Trump’s tweet about the Russian uranium deal, explained and debunked

Impact

In a Thursday morning tweet, President Donald Trump called Hillary Clinton’s role in a Russian uranium deal “the biggest story that Fake Media doesn’t want to follow.”

Coincidentally penned just 15 minutes after a segment on the same subject aired on Fox & Friends, the tweet references a controversy that dates back to 2010 over the sale of more than 20% of the U.S. uranium supply to Russia. Uranium is a “heavy metal,” often used in nuclear reactors, according to the World Nuclear Association.

The State Department, which was indeed helmed by Hillary Clinton at the time, did play a role in orchestrating the deal. But as the Washington Post and others have explained, the situation is far more nuanced than Trump’s tweets allow for.

The uranium deal, explained

In 2010, the Committee on Foreign Investment in the United States and the U.S. Nuclear Regulatory Commission approved a deal to allow Russia’s nuclear energy agency, Rosatom, to buy a majority share in the Canadian mining company Uranium One.

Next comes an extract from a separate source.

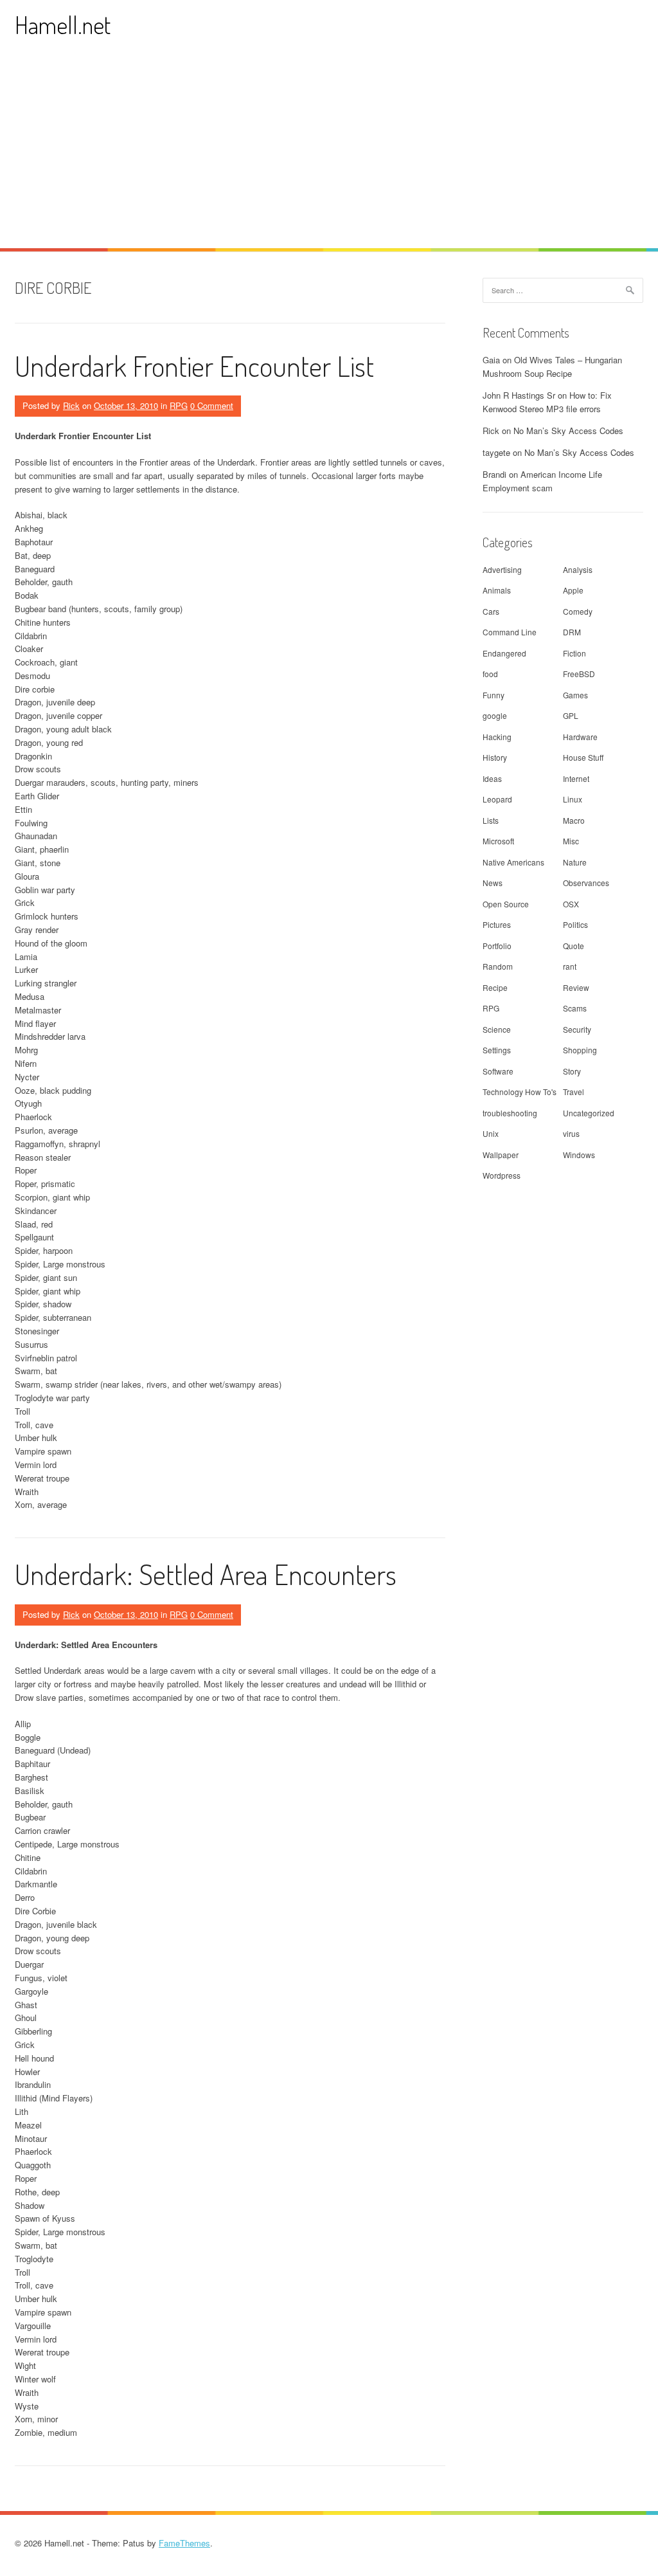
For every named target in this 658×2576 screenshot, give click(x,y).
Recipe (495, 987)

The sale gave Russia the rights to roughly 20% of U.S. uranium extraction capacity at a moment when the administration of former President Barack Obama was maneuvering to “reset” frost relations with Russia — an initiative Clinton was spearheading as secretary of state.

The controversy

On Tuesday, the Hill reported that the FBI had been tracking evidence of employees at a subsidiary of Rosatom accepting bribes and kickbacks from American companies as early as 2009, before the deal had even been approved.

The report spurred Sen. Chuck Grassley, the Senate Judiciary Committee chairman, to announce a probe of the deal — and prompted Trump to revive his old accusations that Clinton used to deal to line her own coffers.

But as the Washington Post previously reported, the approval of the deal was not something that rose to the level of requiring direct approval from then-Secretary of State Clinton.

“I was not personally involved because that wasn’t something the secretary of state did,” Clinton said during an interview with a New Hampshire TV station in June 2015.

Michael McFaul — the National Security Council’s senior director for Russian and Eurasian affairs from 2009 to 2012 — bolstered Clinton’s claim, telling the Post that the approval for the deal would not have been the secretary of state’s purview in the first place.

“Knowing how the CFIUS process works and how the bureaucracy at the State Department works, I cannot imagine that such an issue would be reviewed by the secretary of state,” he said. “There is a hierarchy in place precisely to protect the secretary’s time for only the most important of issues and meetings.”

While Clinton did receive $145 million in donations to the Clinton Foundation from nine investors involved in the deal, Trump’s claim that the money came as part of a quid-pro-quo agreement has also been repeatedly debunked. According to PolitiFact, Clinton received the bulk of those donations two years before the deal was approved — before her tenure as secretary of state had even begun.

While it’s true that the State Department green-lit the contentious deal, Hillary Clinton herself did not play a role in its approval — a myth that has been repeatedly debunked.